Her slashed artwork is strikingly powerful, but so is the artwork she created after the attack.

“Initially after the attack, I did not want to paint again. It was too painful to think of what happened to all my artwork. I even questioned my artistic abilities. But eventually I picked up the paintbrush and I began to paint some pretty horrific images.”

The first painting she created, through tears, is called Terror: He Wore a Yellow T-shirt and depicts the face she saw as she slipped out of consciousness during her attack.

Major didn’t stop there. “The more I painted, the stronger I became. I became more positive and less afraid. I began to accept the situation that had become my life and I was determined to move forward. I finally recognized that through my artwork, I was getting the ugliness, rage, fear, pain, and bitterness onto the canvas…Facing pain, hurt, and devastation is painful, but walking through the fire to the other side is the shortest route to wholeness.”

Major now empowers others through her organization, BAVA: Be A Voice Arts, in order to provide healing through artistic expression, as she did herself. “Turning my life experiences into art has been the key to my healing.”

She has received many thanks from women who have found inspiration through her story, art, and teaching. “You can leave even if it seems impossible and you are gripped by fear. My story provides proof that life on the other side of abuse not only exists, it is liberating, freeing, and full of opportunity, hope and promise.”

Major’s abuser was released after less than a month in jail. However, he violated probation and was sent back, and is now waiting a new sentence. Major points out the alarming fact that he has been jailed for more than seventy days for violating probation, yet was incarcerated a mere twenty-eight for trying to murder his wife and the mother of his child.

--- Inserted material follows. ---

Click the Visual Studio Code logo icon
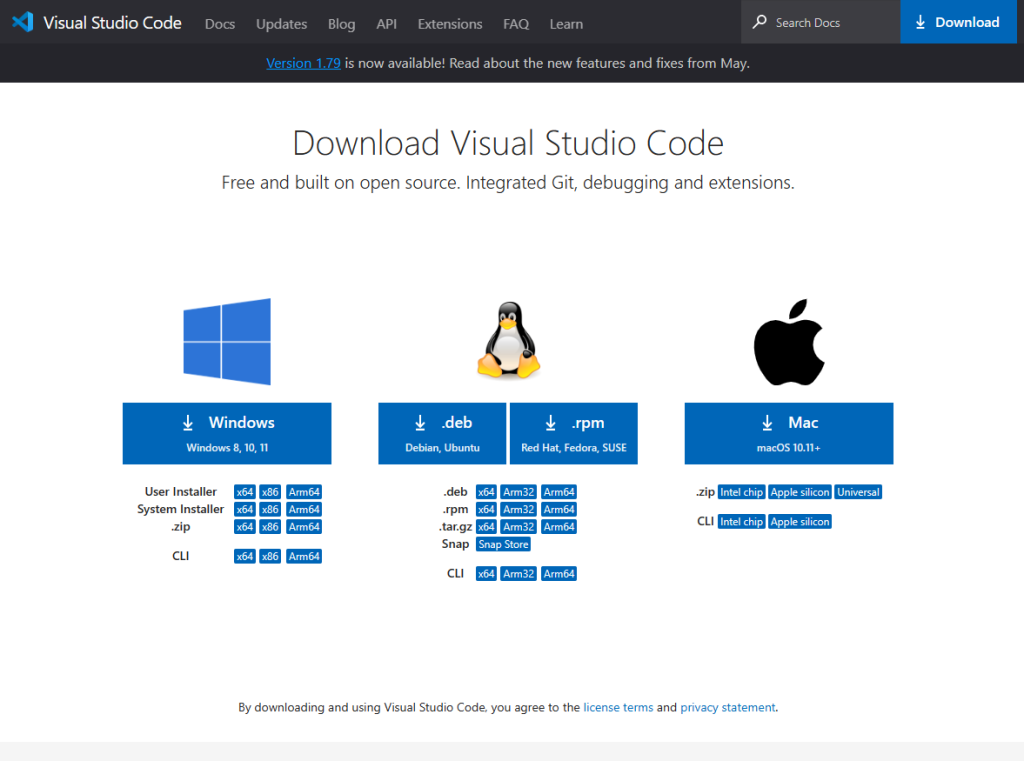 tap(23, 22)
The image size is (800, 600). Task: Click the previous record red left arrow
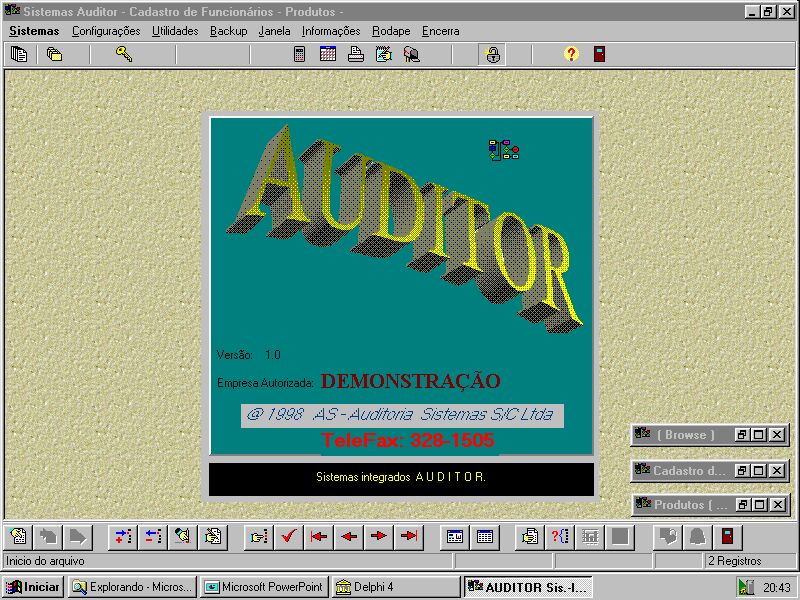(349, 536)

At first, when he was released on bond, Major was terrified. He had threatened to kill her and kidnap their newborn. Major feared for her life, went out in disguise, and fell asleep only when exhausted. However, she came to realize that by hiding, he was still in control of her life, and she would no longer put up with it.

While she felt justifiably vulnerable and driven to hide herself and her child from her assailant, in an incredibly brave act, Major did just the opposites and went very public with her abuse, transforming her from victim into superhero. How did she do it?  “I asked God ‘How do I learn to live, instead of simply exist in a life filled with fear?’ My answer was to shine a light on what happened to me by sharing my art and my story, and in the process, I would light the way for others as well as keep myself safe. Darkness cannot enter the light. My abuser and all the fear that surrounded him represented the darkness.”

Light is right! Major continues, “My abuser tried to silence both my artistic and my literal voices. It became evident to me that the more I used each of these, the stronger I became…I was required to speak to judges, lawyers and police officials in the legal system as I fought to have my attacker appropriately sentenced. During that process, I became all he said I was not…more importantly, I will be able to share my story of strength and courage with my fifteen-month-old daughter. I can rest in the knowledge that regardless what domestic violence advocacy may bring into my life, I broke a cycle of abuse that she will never have to experience. She will never have to see her mother hurt or eventually be hurt herself. She will never have to experience fear for herself or for her mother. She will not know what it feels like to be bound, silenced, or walk on eggshells. She will never think choosing a man that hurts her is normal or right. My daughter will recognize the portrait of a healthy relationship.”